Namun, tatkala diketahui bahwa semua itu diarahkan untuk memenuhi ketamakan atau keinginan buruk seseorang, dirinya niscaya akan langsung berlepas tangan dan menjauh darinya.


Tolok ukur yang digunakannya untuk menilai semua itu adalah ketetapan Allah swt, bukan yang lain. Ia juga akan bersikap patuh kepada orang-orang yang memegang teguh hukum-hukum Allah. Teristimewa kepada mereka yang ditugaskan Allah untuk membimbing umat manusia. Sebabnya, misi yang diemban para penasehat serta pemimpin tersebut hanyalah membimbing umat manusia dalam kerangka keinginan Allah swt. Ini sebagaimana difirmankan dalam al-Quran, “…taatilah Allah dan taatilah rasul(Nya), dan ulil amri di antara kamu.” (an-Nisa’: 49)[22]


2- Agaknya dengan pertimbangan yang semacam itu, seorang hamba mengucapkan pernyataan tasyahhud yang kedua, “Asyhadu anna Muhammadan ‘abduhu wa rasuluh (aku bersaksi bahwa Muhammad adalah hamba dan utusan Allah).”
Mengakui Muhammad saw sebagai utusan Allah secara tidak langsung meyakini bahwa segenap perkataan Nabi saw semata-mata wahyu yang datang dari Allah. Adakah cara untuk mendekatkan diri kepada Allah yang lebih baik dari mengikuti utusan Allah? 


Sebelumnya, banyak orang yang beriman menjadi tersesat lantaran dalam usahanya menapaki jalan Tuhan, ia hanya mengandalkan dirinya sendiri. Kemudian Allah mengutus Nabi Muhammad saw dengan perintah yang jelas untuk membimbing umat manusia. Bahwa Muhammad saw adalah benar-benar utusan Allah dan ucapannya adalah wahyu Allah, merupakan keyakina seluruh hamba Allah yang tak bisa ditawar-tawar lagi.

Persoalan penting lainnya yang terkandung dalam maklumat tasyahhud kedua ini adalah bahwa kata ‘hamba’ (‘abd) mendahului kata ‘utusan’ (rasul).


Hal ini menunjukkan bahwa dalam kacamata Islam, keutamaan seseorang diukur berdasarkan ketulusannya dalam menghamba ketimbang misi yang diembannya.

Sesungguhnya kebajikan atau keutamaan seseorang diukur berdasarkan kedalaman keyakinannya, khususnya keyakinan kepada Allah swt.
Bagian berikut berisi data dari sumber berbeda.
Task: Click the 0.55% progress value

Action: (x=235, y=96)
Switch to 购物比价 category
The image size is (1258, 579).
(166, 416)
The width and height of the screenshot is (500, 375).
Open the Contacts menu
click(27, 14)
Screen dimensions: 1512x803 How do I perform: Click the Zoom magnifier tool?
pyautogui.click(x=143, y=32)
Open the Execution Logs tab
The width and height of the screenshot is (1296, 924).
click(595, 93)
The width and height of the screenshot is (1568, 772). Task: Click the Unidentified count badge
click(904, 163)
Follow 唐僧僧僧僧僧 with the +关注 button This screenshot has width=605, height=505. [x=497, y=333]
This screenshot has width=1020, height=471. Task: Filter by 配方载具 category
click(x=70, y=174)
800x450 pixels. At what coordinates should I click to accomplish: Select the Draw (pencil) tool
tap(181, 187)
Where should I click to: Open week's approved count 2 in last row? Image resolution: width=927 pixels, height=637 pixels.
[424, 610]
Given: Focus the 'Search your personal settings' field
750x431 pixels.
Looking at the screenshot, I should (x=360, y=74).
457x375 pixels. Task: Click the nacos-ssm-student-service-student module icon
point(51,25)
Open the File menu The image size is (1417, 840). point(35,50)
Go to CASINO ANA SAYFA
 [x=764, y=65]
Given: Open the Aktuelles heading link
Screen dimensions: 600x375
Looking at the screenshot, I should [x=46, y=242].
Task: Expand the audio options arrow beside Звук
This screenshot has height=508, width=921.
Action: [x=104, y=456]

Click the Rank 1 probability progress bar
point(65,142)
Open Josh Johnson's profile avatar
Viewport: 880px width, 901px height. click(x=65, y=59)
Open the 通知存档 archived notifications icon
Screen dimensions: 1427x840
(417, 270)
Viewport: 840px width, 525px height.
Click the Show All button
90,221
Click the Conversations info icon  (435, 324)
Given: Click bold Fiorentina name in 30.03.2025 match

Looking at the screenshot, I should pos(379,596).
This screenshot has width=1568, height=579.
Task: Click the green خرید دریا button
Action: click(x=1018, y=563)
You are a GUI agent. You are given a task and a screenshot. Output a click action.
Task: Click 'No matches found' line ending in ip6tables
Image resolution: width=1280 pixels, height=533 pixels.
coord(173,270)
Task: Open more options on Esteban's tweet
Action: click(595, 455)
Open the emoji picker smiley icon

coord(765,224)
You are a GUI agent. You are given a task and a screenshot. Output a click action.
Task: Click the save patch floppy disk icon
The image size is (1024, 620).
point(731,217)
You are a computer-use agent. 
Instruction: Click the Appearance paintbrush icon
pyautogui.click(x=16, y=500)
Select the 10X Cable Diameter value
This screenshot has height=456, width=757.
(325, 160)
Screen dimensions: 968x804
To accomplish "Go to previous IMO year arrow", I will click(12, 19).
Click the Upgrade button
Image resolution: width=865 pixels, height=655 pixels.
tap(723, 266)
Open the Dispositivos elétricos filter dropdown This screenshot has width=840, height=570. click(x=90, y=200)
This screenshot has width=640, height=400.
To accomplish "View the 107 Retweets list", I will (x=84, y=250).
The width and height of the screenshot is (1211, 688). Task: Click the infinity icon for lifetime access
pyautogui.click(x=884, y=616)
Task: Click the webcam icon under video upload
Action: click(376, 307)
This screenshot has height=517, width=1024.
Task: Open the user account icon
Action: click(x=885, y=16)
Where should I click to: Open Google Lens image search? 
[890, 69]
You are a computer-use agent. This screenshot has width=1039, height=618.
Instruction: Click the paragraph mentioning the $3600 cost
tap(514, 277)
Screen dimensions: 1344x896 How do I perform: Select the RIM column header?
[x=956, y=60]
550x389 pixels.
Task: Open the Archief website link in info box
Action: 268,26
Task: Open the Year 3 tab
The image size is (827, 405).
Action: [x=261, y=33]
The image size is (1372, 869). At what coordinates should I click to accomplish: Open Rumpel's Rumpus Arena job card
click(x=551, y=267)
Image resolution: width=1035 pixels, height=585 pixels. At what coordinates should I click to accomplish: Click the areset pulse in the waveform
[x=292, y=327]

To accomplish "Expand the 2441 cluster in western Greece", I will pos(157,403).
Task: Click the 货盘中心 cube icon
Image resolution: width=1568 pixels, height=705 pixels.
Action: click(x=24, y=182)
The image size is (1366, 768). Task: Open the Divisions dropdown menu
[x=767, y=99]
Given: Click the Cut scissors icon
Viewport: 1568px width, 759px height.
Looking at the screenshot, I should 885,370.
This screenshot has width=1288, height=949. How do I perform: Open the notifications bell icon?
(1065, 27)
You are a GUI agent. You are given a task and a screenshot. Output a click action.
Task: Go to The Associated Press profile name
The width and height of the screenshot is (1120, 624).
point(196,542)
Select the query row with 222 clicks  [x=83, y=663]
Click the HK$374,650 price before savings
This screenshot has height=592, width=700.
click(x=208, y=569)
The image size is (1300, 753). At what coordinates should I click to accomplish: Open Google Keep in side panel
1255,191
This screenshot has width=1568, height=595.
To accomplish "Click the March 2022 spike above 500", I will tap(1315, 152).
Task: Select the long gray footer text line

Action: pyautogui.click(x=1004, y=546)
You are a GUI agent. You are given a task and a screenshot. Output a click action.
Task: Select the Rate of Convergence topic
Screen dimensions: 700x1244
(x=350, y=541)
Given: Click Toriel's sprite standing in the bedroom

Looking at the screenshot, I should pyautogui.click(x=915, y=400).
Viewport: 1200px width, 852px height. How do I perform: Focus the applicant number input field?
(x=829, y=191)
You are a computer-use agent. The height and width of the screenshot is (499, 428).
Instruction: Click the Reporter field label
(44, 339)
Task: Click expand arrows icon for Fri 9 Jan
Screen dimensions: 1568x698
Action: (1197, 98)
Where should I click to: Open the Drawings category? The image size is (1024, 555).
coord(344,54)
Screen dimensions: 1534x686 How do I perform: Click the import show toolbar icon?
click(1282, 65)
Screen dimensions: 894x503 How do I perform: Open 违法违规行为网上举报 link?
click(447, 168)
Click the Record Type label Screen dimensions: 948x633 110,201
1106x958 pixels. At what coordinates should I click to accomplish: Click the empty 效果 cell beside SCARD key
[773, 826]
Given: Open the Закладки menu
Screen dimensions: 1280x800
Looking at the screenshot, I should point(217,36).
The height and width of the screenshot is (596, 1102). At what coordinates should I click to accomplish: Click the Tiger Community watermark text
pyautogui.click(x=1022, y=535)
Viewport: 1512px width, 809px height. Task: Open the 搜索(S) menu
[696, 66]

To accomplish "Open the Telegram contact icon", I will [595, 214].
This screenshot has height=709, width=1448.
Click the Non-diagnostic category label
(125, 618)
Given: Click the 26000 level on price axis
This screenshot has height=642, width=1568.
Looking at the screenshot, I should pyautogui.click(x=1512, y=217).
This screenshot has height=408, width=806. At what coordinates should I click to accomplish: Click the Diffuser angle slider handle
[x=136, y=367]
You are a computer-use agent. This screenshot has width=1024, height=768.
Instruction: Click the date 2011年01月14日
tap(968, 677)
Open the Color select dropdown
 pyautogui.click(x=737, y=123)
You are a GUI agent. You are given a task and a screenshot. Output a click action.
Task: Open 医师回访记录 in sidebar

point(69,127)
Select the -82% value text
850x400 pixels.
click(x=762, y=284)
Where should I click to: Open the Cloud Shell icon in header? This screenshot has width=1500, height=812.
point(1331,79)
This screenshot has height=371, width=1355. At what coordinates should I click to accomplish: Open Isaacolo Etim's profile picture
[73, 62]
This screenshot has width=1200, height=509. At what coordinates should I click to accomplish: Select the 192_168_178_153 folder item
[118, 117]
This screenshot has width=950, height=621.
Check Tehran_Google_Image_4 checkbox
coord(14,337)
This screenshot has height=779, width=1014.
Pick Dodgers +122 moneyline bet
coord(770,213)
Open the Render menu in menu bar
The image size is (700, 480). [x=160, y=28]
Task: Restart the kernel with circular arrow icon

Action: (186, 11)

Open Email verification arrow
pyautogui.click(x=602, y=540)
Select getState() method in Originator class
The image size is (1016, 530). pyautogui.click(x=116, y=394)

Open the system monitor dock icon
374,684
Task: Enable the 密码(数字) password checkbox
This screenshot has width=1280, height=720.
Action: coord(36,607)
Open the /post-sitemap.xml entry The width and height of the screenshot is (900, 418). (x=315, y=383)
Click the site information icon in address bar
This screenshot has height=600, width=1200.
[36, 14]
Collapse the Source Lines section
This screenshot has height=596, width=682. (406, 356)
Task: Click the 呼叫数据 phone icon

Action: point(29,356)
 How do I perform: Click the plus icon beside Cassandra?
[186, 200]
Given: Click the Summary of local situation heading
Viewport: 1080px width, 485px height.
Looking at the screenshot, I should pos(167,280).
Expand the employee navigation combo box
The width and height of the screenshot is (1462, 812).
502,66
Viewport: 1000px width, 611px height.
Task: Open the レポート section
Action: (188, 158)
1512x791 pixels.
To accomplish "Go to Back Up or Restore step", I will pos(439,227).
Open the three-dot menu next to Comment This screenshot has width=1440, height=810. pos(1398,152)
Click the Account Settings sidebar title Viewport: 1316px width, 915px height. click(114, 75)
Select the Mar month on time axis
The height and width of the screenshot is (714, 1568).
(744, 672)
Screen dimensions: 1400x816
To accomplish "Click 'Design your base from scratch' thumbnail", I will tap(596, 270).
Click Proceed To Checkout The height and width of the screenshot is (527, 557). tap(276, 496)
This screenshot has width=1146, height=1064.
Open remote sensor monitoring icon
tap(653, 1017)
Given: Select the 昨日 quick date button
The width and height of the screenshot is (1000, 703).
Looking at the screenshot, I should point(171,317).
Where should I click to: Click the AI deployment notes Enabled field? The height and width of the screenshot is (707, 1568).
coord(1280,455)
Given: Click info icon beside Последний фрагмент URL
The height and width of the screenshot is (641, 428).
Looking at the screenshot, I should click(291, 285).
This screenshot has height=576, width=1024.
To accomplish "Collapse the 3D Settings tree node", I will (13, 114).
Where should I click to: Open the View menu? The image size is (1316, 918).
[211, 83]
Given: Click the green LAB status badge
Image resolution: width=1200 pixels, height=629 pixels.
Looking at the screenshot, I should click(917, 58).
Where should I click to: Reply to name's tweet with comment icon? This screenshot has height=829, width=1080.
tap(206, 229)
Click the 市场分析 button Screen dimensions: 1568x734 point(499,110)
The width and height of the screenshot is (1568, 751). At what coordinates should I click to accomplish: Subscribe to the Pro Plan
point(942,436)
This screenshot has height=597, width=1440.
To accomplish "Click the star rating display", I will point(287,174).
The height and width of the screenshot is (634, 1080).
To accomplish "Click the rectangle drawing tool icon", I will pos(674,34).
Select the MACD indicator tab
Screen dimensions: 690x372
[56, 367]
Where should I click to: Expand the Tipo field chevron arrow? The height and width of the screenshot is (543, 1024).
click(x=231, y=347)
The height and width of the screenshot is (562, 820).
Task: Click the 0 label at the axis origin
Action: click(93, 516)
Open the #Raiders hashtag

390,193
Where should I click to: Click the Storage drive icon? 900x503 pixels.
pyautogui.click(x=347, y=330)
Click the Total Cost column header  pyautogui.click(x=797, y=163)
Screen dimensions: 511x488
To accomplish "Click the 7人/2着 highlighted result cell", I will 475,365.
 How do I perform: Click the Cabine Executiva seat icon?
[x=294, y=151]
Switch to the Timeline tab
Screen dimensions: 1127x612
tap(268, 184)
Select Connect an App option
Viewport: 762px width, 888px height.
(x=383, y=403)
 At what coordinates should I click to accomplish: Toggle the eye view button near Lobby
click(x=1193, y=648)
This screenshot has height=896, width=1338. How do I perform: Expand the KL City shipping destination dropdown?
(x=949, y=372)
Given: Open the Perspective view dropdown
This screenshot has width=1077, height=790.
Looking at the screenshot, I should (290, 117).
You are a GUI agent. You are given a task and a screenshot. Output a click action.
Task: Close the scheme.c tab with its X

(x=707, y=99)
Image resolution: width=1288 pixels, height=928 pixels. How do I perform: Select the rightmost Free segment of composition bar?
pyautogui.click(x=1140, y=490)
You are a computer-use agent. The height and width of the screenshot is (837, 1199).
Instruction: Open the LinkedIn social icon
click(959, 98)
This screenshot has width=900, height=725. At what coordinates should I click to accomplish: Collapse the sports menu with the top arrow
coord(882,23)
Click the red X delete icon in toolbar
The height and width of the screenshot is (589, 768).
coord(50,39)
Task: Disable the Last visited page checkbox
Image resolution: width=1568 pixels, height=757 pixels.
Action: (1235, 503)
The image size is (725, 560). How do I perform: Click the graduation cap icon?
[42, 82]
Orang-orang yang lebih luas dan lebih mendalam keyakinannya (kepada Allah) tentunya jauh lebih utama dari selainnya. Orang-orang yang mengenal konsep penghambaan tentunya tidak akan kesulitan untuk memahami pernyataan di atas.


Kita seyogianya membandingkan dan memutuskan apakah kita lebih memilih bergantung kepada Allah ataukah kepada selain-Nya. Sunguh, Allah Mahalembut, Mahapenyayang dan Mahakuasa. Lawannya adalah pemarah, suka mementingkan diri sendiri dan bersifat sementara.


Bisakah dikatakan bahwa penyebab utama timbulnya kesengsaraan masyarakat tak lain dari bentuk ketergantungan yang mereka lestarikan (ketergantungan kepada seseorang, benda-benda dan sebagainya)?

Juga, bisakah dikatakan bahwa ketergantungan kepada Allah semata akan menghapus keinginan untuk bergantung kepada sesuatu yang lain?[23]


Pernyataan tentang keesaan Allah dan kerasulan Nabi Muhammad saw muncul secara berdampingan dalam tasyahhud. Para hamba harus menyadari bahwa pengucapan kedua maklumat tersebut tidaklah bernilai kecuali bila kemudian diikuti oleh lahirnya komitmen serta perbuatan yang sesuai dengannya.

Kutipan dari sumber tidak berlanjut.